The presence of nodal metastasis is such a powerful prognostic factor, even considering the caveats discussed above, that it is difficult to envision reverting to clinical staging of regional nodes, even if SNB provides no survival advantage. If nothing else, SNB provides excellent regional disease control; recurrence in a nodal basin after therapeutic lymphadenectomy for a microscopically positive sentinel node is rare.16 This is in contrast to therapeutic lymphadenectomy performed for palpable nodal disease, when extracapsular extension, and invasion and encasement of neurovascular structures can create a nightmare for regional disease control. Those of us who are called on to confront this problem can assure those of you who do not that loss of regional disease control is catastrophic. SNB has virtually eliminated this problem. Remember, if we revert to wide local excision alone as standard treatment for patients with clinically node-negative melanomas, we will not prevent the need for regional lymphadenectomy. Many patients will still need to have a lymph node dissectionjust, on average, 2 to 3 years later. Although I fully expect that, in the future, molecular profiling of the primary melanoma will supplant SNB for determining both prognosis and response to therapy, that day has not yet arrived. For the time being, we should strive to learn as much as possible about the mechanisms by which melanoma spreads via hematogenous and lymphatic routes, and hope to find molecular pathways to exploit using novel targeted therapies.

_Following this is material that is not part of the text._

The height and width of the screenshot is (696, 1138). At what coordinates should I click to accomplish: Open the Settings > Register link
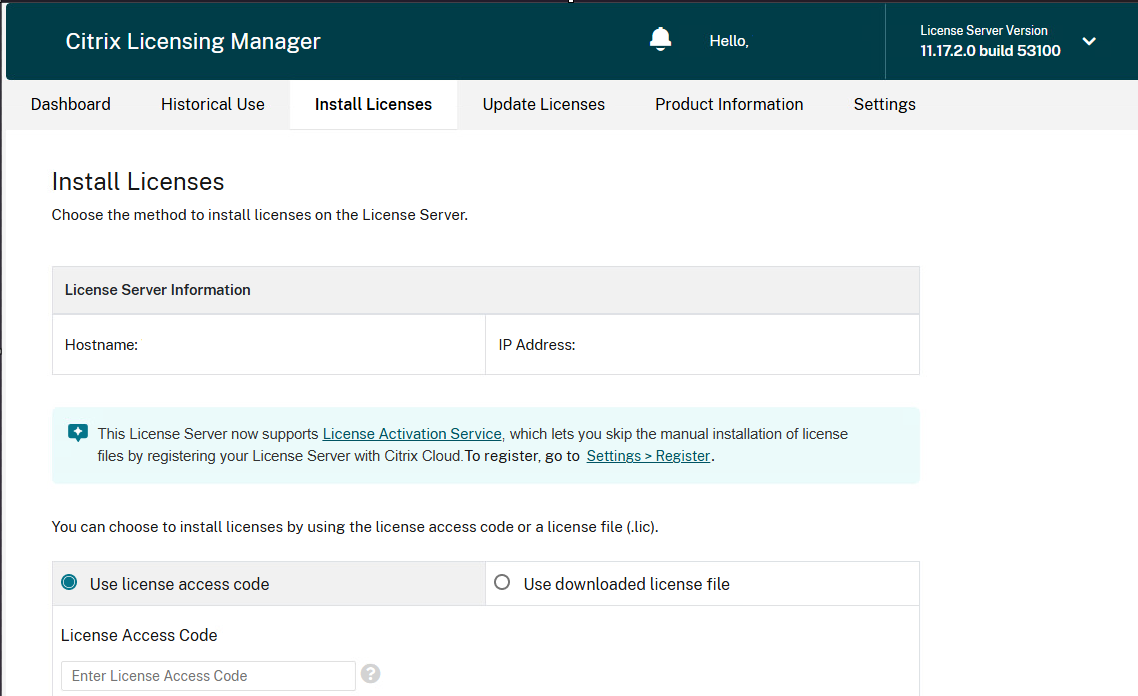pyautogui.click(x=648, y=456)
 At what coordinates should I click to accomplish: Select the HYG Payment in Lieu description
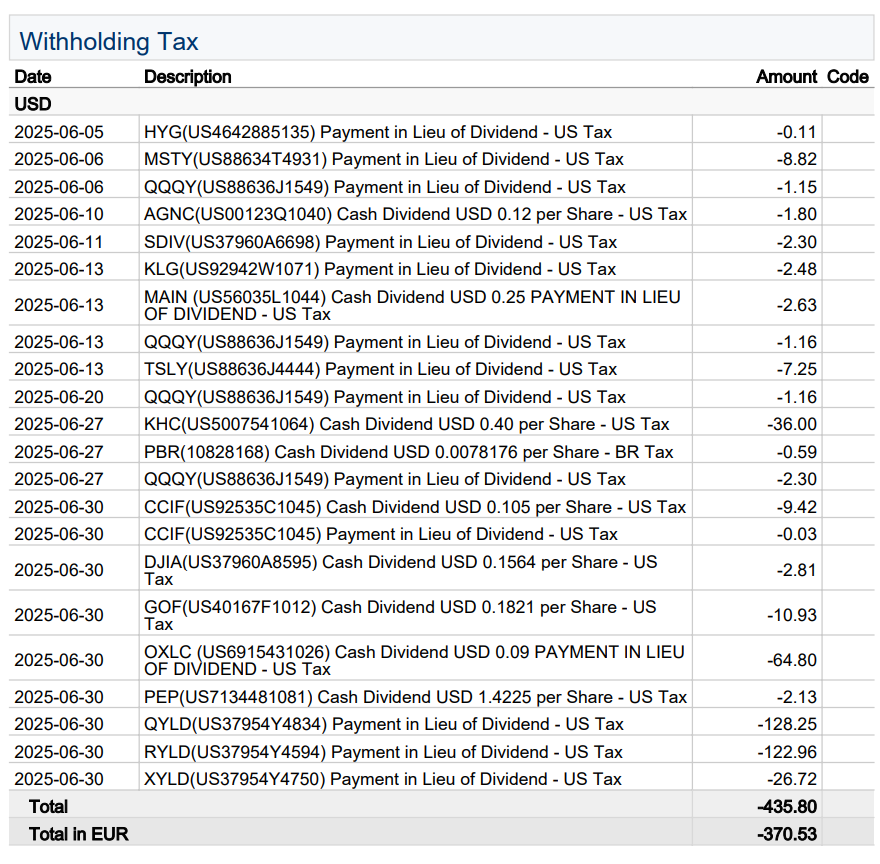coord(378,132)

In science, it is always instructive to reflect on what we now know, or think we know, versus what we formerly knew, or thought we knew. In past decades, this essay might well have been a strong defense of 5-cm excision margins, adjuvant hyperthermic isolated limb perfusion, or elective lymph node dissection. It is hard to know the truth in advance of the evidence. That does not keep some of us from trying, but a little bit of data can often straighten that out. That is why we are indebted to the present study from the Sydney Melanoma Unit, and others like it, which add to our knowledge, induce new hypotheses, and ultimately answer some of the questions.
Received for publication July 11, 2004. Accepted for publication July 22, 2004.